In terms of photorespiration explain the following
I. How CAM and C4 plants differ from C4 pants
CAM and C4 plants are both types of plants that have adapted to minimize photorespiration, a process that occurs when the enzyme Rubisco binds with oxygen instead of carbon dioxide during photosynthesis. However, CAM and C4 plants differ from C3 plants in their mechanisms to reduce photorespiration.
1. CAM Plants:
CAM stands for Crassulacean Acid Metabolism and is a strategy employed by certain plants that live in arid conditions. These plants, such as cacti and succulents, have adapted to take in carbon dioxide at night and store it in the form of organic acids, primarily malic acid.
During the day, CAM plants close their stomata, tiny openings on the surface of leaves, to minimize water loss. The stored organic acids are then broken down to release carbon dioxide, which is then used for photosynthesis. This separation of carbon dioxide fixation at different times helps to reduce the potential for photorespiration.
2. C4 Plants:
C4 plants, such as maize and sugarcane, have developed special anatomical and biochemical adaptations to reduce photorespiration. These plants compartmentalize their photosynthetic processes in different cells.

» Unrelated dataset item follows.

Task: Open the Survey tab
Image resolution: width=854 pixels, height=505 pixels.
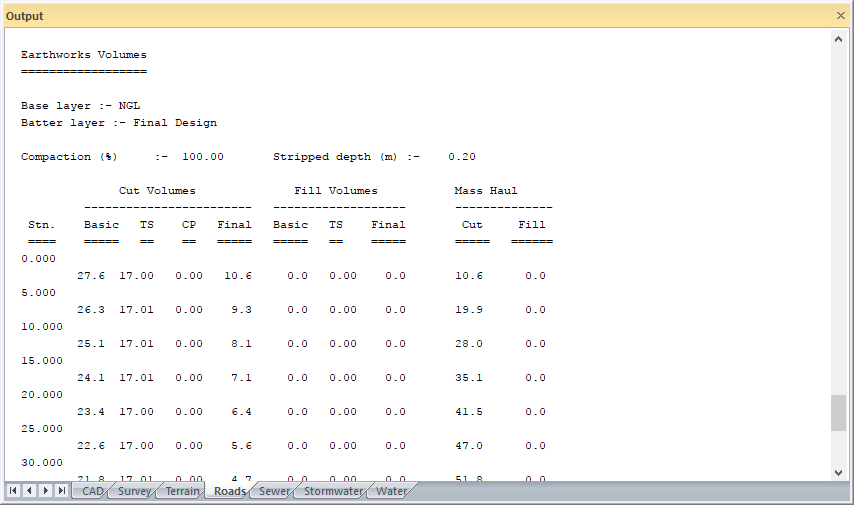Action: coord(134,491)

In C4 plants, carbon dioxide is first fixed into a four-carbon compound called oxaloacetate in the mesophyll cells, separate from the site of Rubisco activity. This compound is then transported to bundle sheath cells, where it is decarboxylated to release carbon dioxide for the Calvin cycle.
This spatial separation allows C4 plants to maintain high carbon dioxide concentration around Rubisco, reducing the likelihood of oxygen binding and minimizing photorespiration. C4 plants are often found in hot and dry environments and show higher rates of photosynthesis compared to C3 plants.
Overall, both CAM and C4 plants have evolved unique mechanisms to minimize photorespiration, enhancing their efficiency in utilizing carbon dioxide and adapting to specific environmental conditions.